### Assigned task
Copy every line that contains the string "width" from the entries below.

(Supplied records begins)

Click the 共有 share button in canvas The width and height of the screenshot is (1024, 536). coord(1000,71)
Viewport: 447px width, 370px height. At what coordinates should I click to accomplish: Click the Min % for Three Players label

(Supplied records ends)
(Supplied records begins)

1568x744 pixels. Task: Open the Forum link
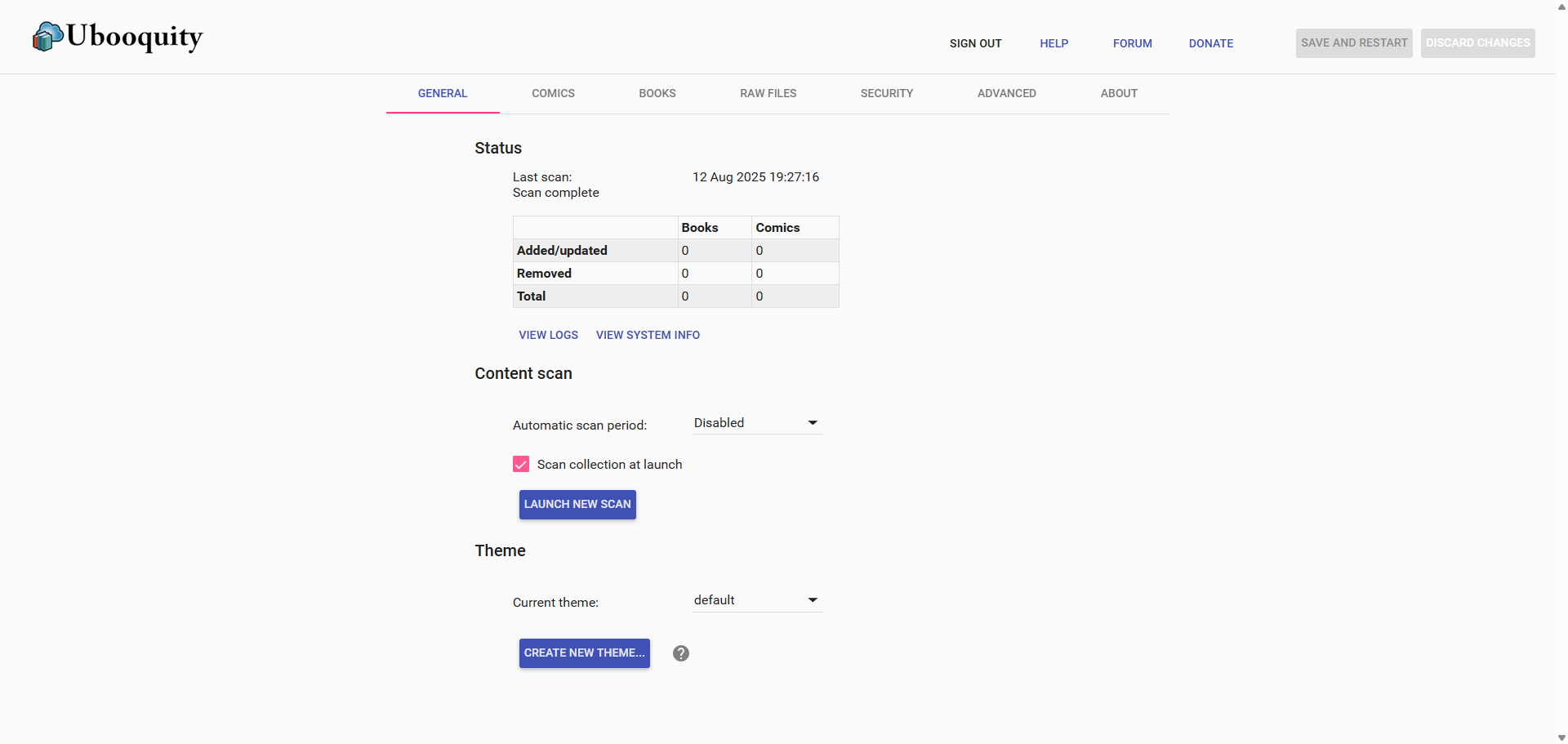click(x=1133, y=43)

(Supplied records ends)
(Supplied records begins)

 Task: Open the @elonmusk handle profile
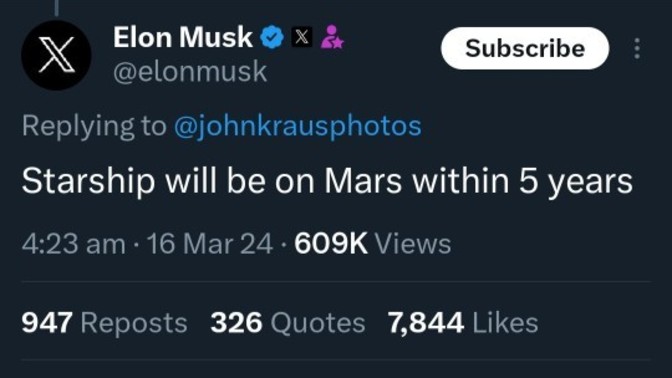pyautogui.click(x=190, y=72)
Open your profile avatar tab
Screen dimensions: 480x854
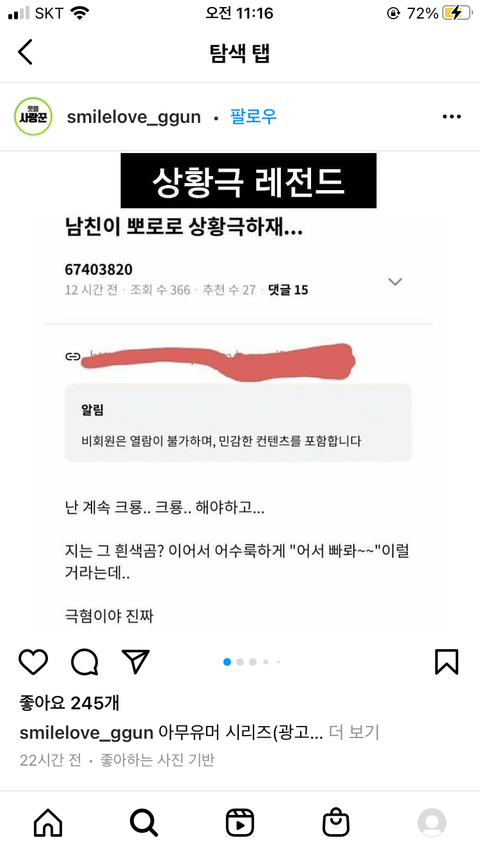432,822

(Supplied records ends)

### Answer area
Click the 共有 share button in canvas The width and height of the screenshot is (1024, 536). coord(1000,71)
Viewport: 447px width, 370px height. At what coordinates should I click to accomplish: Click the Min % for Three Players label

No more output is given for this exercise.